## DATA FOR THIS TASK
▬▬▬▬▬▬▬▬▬▬
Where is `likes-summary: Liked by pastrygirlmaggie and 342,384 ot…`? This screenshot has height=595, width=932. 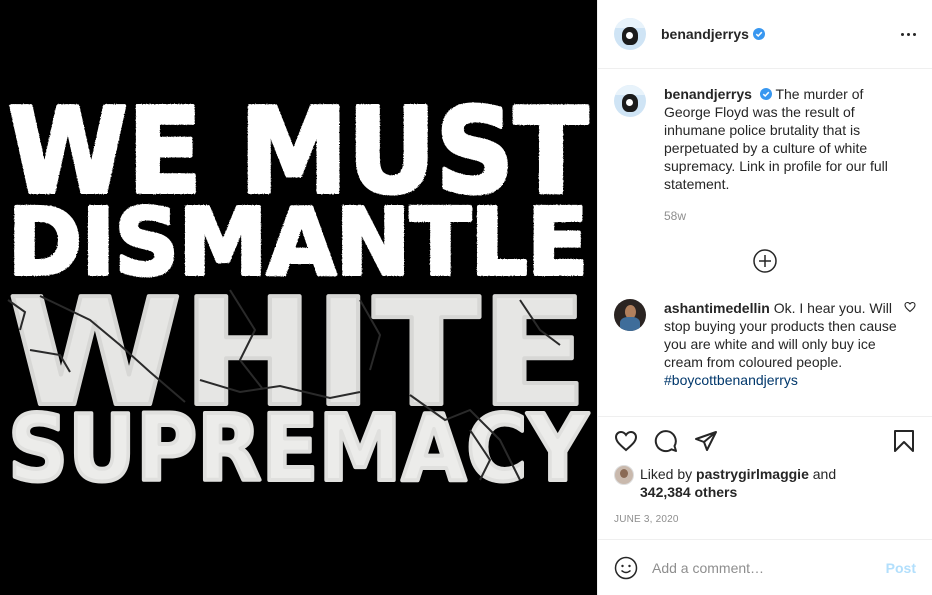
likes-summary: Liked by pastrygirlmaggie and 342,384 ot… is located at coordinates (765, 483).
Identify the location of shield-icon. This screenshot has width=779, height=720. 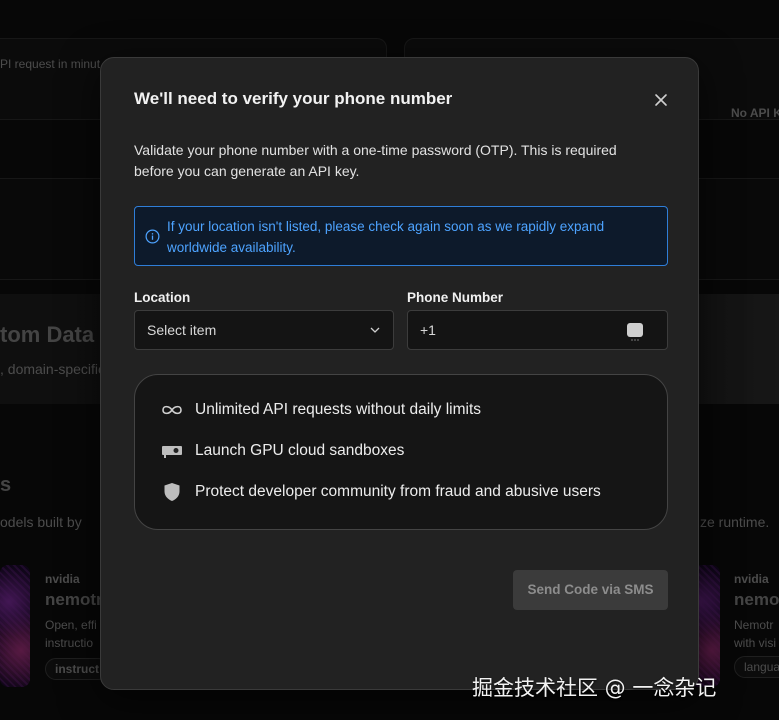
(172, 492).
▬▬▬▬▬▬▬▬▬▬
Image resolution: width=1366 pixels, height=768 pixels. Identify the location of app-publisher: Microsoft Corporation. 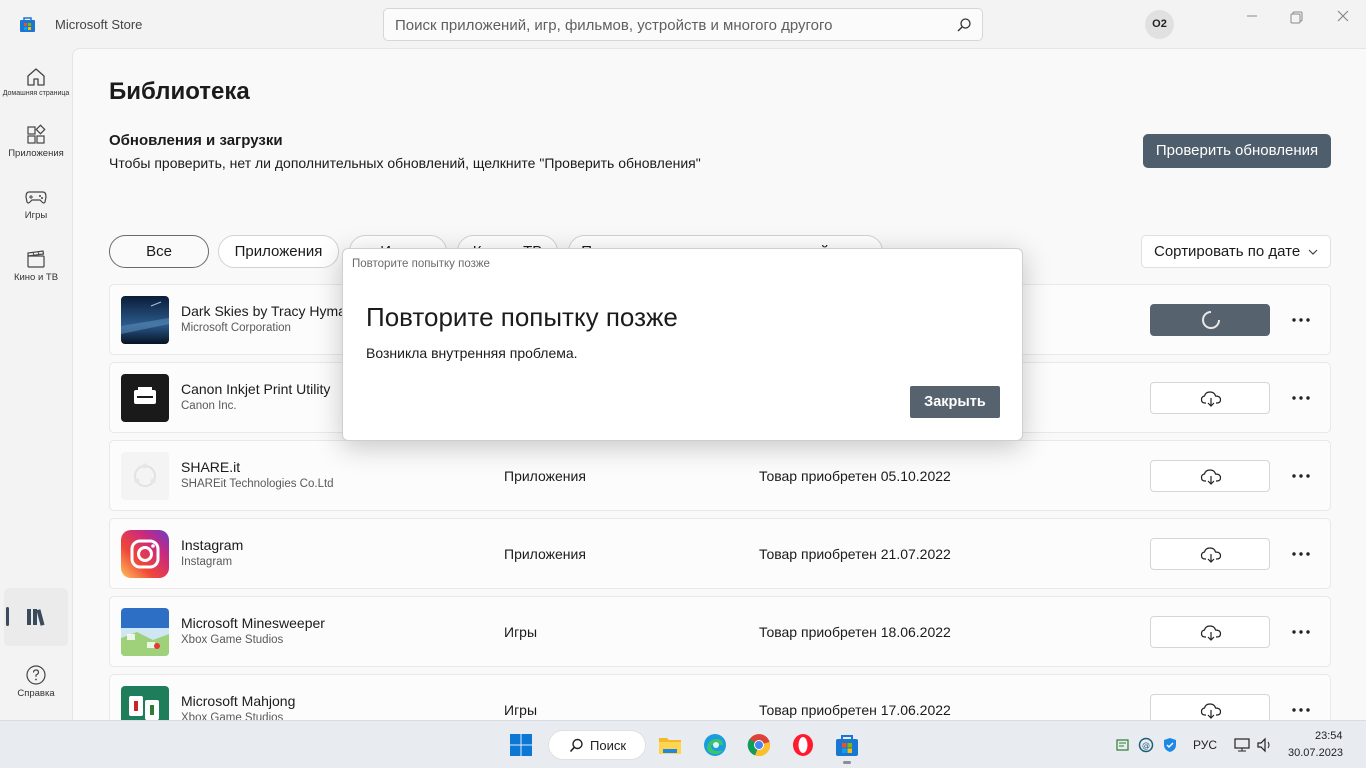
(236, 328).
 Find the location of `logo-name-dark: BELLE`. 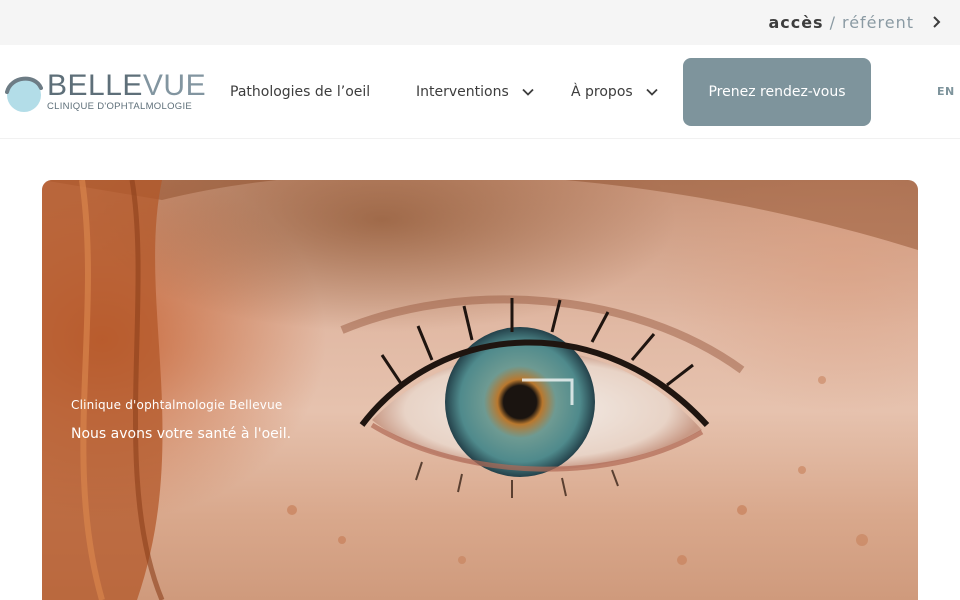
▬▬▬▬▬▬▬▬▬▬
Rewrite the listing from the line that has "Image resolution: width=1366" through the line that has "Find the location", changing "Image resolution" to "Screen size" and keeping everything else the same. Leave the pictures out.

## YOUR SOLUTION
Screen size: width=1366 pixels, height=768 pixels. Identify the location of app-publisher: Microsoft Corporation. 
(236, 328).
 Find the location of `logo-name-dark: BELLE`. 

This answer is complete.